From 1981 to 1985, landscape designer Russell Page redesigned the gardens to harmonize them with the sculptures. He added intimate gardens and walks. Since 1985, a third landscape designer, Francois Goffinet, has been in charge of garden development.

The sculpture garden was closed for renovations from 2012 through 2017.

==Maintenance==

In 1991, The New York Times published a feature article on maintenance of the garden. An employee monitors the sculptures with weekly inspections, driving around in a golf cart "outfitted with brooms, brushes, a ladder, calipers, thermometers and a can of Pepsi." Nature and pollution can threaten the artwork. In the spring, birds like to nest in a work by Nevelson, chipmunks prefer the mysterious inner spaces of Judith Brown's "Caryatid", a welded steel sculpture made of automobile parts. At one point, carpenter bees started chewing into Robert Davidson's "Totems," a 45 ft Western red cedar sculpture. Removing bird guano is a constant task. The huge model statue of a bear was a favorite target for some.
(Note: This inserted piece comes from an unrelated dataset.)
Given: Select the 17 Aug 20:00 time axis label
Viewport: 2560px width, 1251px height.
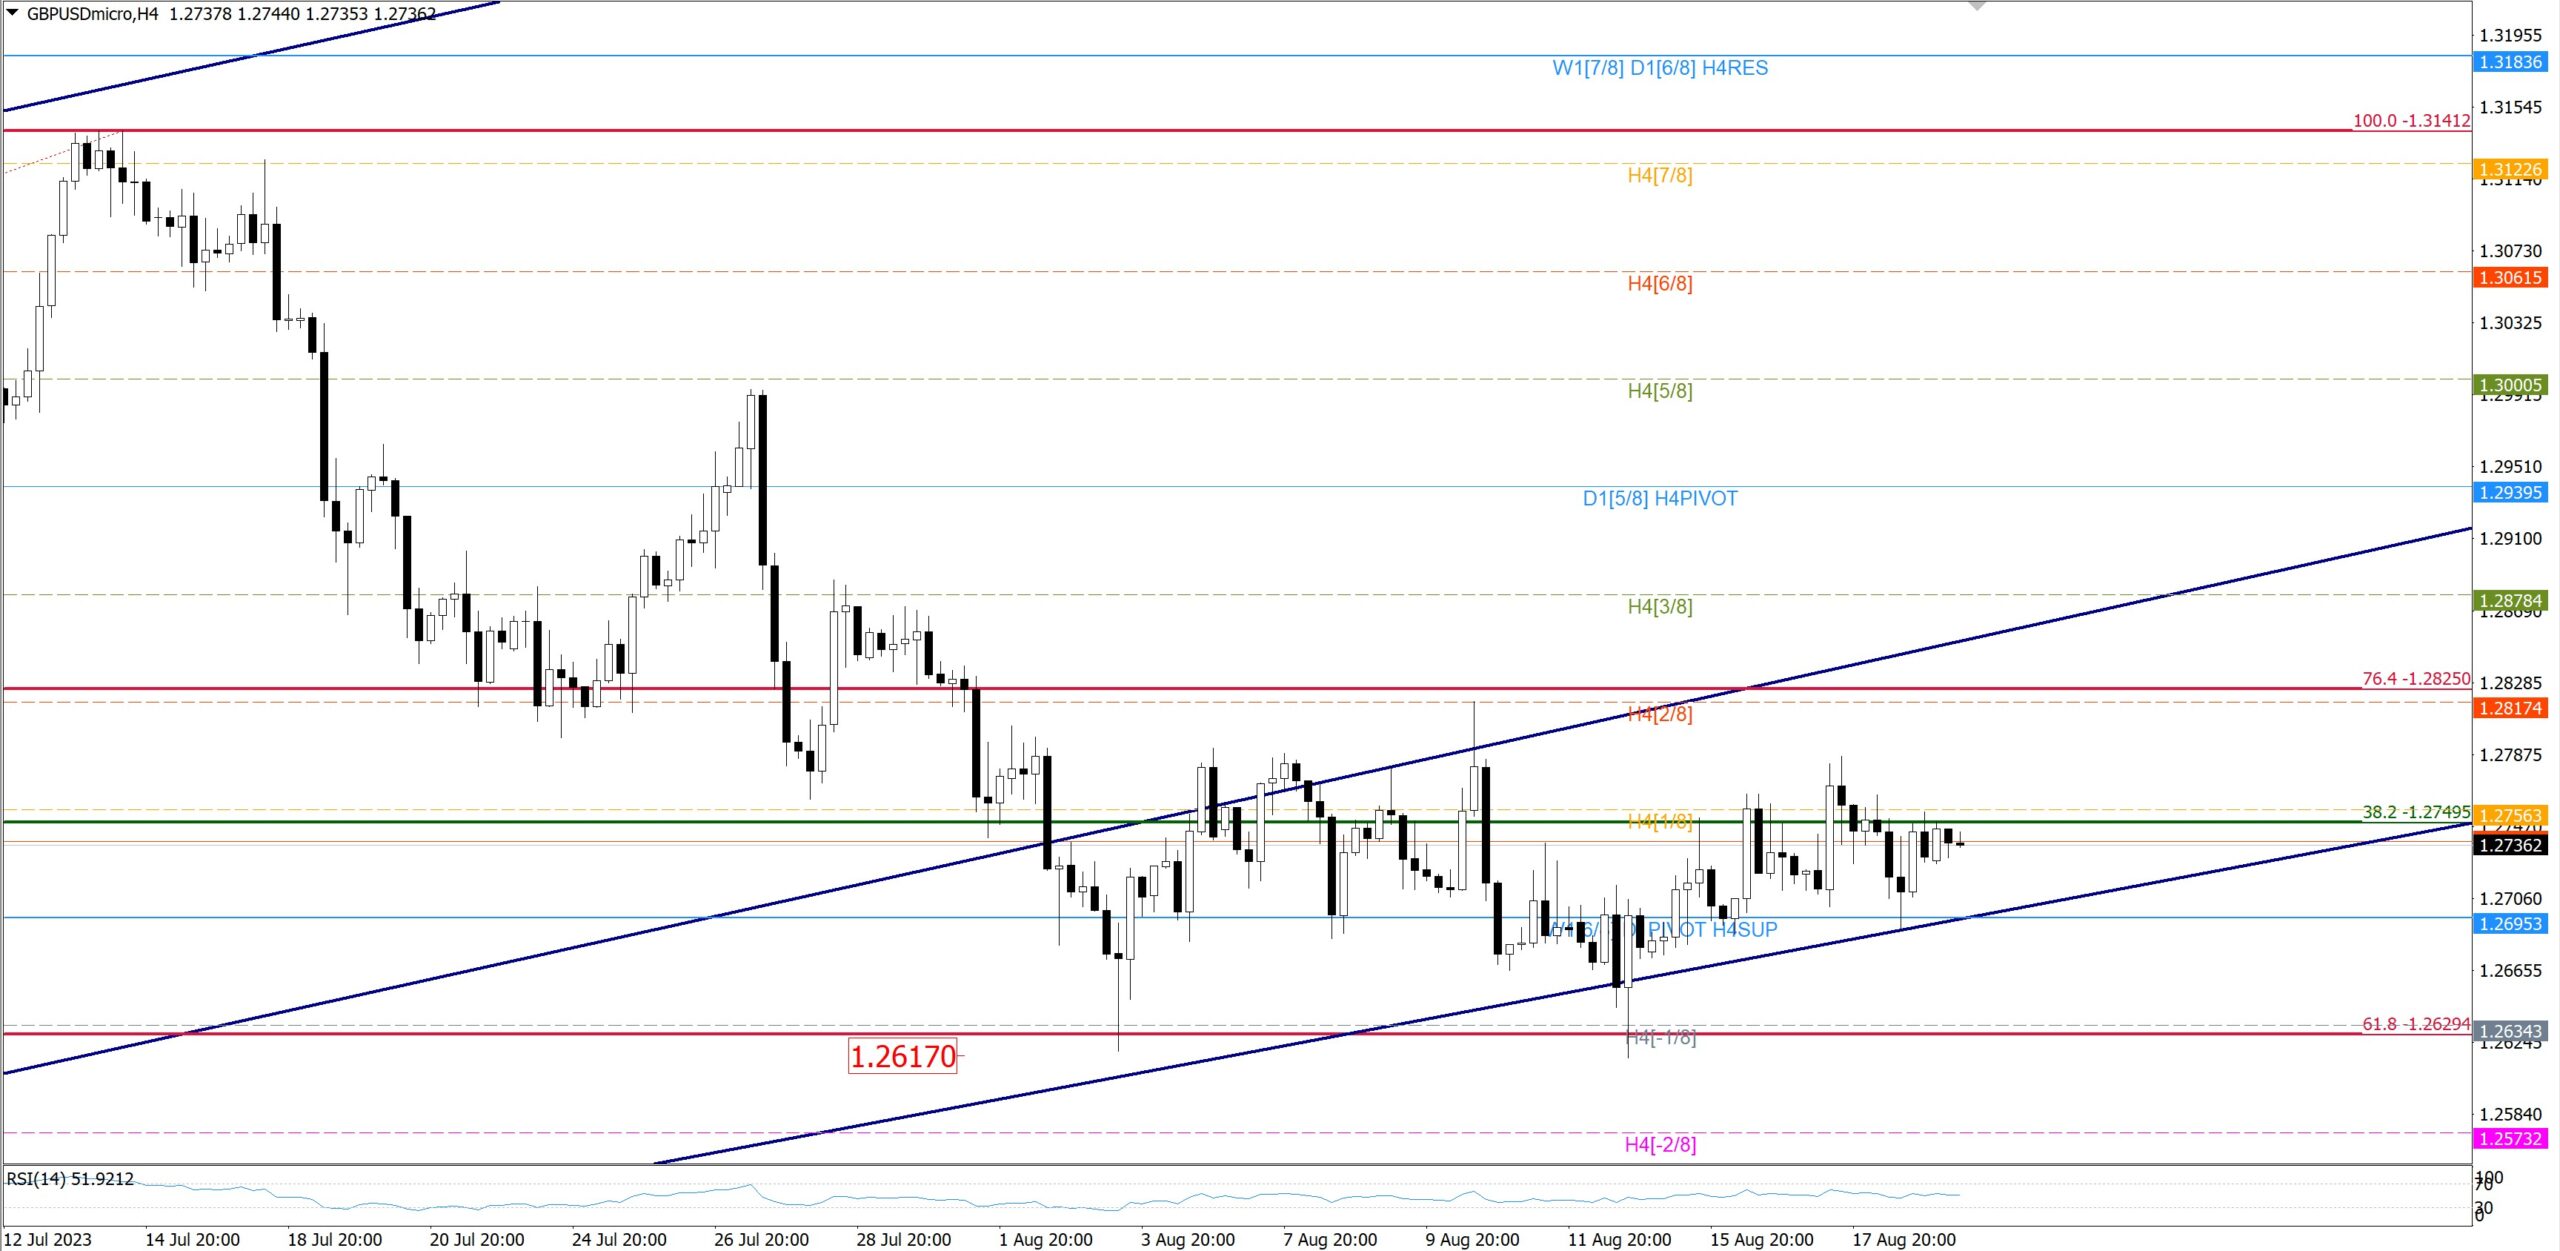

The piece "Grizzly Bear" by David Wynne faces harm even from the temperature. "When the sun hits that black rock during the day the temperature can go up to 120 degrees on the surface, and drop to 40 degrees at night," according to Douglass Kwart, a freelance objects conservator who was overseeing the conservation program at PepsiCo as of 1991. "That change puts the stones through tremendous stress, because of contraction. Water is absorbed into the stone and driven out, absorbed and driven out again."

As of 1991, maintenance staff at the garden wrote up a weekly report on each piece of sculpture after observing each for damage.